Russia ramps up pressure on foreign tech firms on eve of election
MOSCOW, Sept 16 (Reuters) - Russia on Thursday threatened U.S. social media firms with sizeable fines if they fail to delete content Moscow deems illegal and demanded Apple and Google stop allegedly meddling in its internal affairs on the eve of parliamentary elections.
Internet services are coming under increasing pressure ahead of Russia's Sept. 17-19 parliamentary vote. Russia's authorities have said foreign firms are hampering their efforts to block virtual private networks (VPNs) and online resources linked to jailed Kremlin critic Alexei Navalny. read more
Now, a long-running dispute over banned content looks set to move up a gear after Vadim Subbotin, deputy head of state communications regulator Roskomnadzor, signalled sizeable fines were possible.
"We will now consider applying turnover fines on those companies that systematically violate Roskomnadzor's demands," Interfax news agency cited Subbotin as saying.
While Russia has already levied several small fines on foreign tech companies, imposing penalties based on their turnover suggests potentially much bigger sums.
Subbotin named Facebook (FB.O), Twitter (TWTR.N) and Alphabet's (GOOGL.O) Google as some of the firms at risk.
Roskomnadzor now has "substantial" tools capable of enforcing the requirements of Russian law, he said, without giving further details.

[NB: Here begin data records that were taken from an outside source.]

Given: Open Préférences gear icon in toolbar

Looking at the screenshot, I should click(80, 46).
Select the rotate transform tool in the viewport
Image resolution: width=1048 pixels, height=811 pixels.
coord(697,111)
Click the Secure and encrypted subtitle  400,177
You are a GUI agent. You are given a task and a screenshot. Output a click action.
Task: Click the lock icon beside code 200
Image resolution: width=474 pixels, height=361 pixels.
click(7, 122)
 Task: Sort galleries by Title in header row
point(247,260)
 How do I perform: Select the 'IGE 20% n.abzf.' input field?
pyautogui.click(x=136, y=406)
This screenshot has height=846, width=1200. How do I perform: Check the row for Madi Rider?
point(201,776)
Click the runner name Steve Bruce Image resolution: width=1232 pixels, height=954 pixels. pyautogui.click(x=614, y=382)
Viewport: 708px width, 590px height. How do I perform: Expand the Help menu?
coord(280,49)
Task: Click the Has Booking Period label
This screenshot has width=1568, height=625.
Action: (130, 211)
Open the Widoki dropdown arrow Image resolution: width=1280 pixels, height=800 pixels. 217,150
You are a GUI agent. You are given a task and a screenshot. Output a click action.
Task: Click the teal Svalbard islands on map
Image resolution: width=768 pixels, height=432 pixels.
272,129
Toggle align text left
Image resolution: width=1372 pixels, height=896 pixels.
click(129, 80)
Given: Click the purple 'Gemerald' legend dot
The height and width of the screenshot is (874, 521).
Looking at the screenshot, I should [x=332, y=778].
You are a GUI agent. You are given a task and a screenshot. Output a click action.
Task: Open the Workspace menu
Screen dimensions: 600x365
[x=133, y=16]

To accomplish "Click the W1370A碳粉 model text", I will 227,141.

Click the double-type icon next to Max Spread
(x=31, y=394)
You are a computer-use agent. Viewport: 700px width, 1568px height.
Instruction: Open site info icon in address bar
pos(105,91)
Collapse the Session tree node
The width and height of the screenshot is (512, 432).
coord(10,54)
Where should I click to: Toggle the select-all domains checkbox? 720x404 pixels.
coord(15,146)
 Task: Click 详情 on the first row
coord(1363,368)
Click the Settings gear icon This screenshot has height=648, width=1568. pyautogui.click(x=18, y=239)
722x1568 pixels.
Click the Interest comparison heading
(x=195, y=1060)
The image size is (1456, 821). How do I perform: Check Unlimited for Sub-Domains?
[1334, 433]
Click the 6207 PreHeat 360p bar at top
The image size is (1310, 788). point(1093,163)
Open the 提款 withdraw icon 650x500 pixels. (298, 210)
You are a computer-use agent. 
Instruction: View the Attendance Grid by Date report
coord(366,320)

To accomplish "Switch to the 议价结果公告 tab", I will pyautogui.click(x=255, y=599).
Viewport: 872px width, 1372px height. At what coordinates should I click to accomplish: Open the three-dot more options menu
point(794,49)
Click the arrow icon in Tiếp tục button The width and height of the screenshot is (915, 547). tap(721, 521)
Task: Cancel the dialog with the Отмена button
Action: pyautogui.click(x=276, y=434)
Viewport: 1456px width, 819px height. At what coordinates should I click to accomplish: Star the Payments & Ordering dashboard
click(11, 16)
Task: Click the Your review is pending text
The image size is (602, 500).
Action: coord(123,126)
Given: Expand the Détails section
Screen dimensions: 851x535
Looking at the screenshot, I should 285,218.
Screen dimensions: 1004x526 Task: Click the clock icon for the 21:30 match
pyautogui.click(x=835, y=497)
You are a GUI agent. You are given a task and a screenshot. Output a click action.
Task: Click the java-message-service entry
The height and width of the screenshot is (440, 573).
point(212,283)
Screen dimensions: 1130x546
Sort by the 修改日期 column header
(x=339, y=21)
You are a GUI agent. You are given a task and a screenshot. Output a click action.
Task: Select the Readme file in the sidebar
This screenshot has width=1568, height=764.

Roskomnadzor has successfully slowed the speed of Twitter since March, impeded some VPN providers from operating, and last week blocked major domain name system (DNS) services for several hours. read more
"Now, Russia is way ahead of China in terms of blocking capabilities," IT expert Mikhail Klimarev told Reuters.
Earlier on Thursday, lawmaker Andrei Klimov said Russian prosecutors had made official approaches to Apple (AAPL.O) CEO Tim Cook and Google CEO Sundar Pichai on Sept. 9, telling them to stop breaking Russian law by continuing to allow people to access Navalny's banned tactical voting app on their companies' stores.
"(Apple and Google's) actions during Russian elections are seen as illegal and directly linked to interference in Russia's purely domestic affairs," Interfax cited Klimov as saying.
Apple and Google did not immediately respond to requests for comment.
Apple's AppStore suffered an outage earlier this week and GlobalCheck, a group that monitors websites' accessibility in Russia, late on Wednesday said telecoms operators had started blocking access to Google Docs.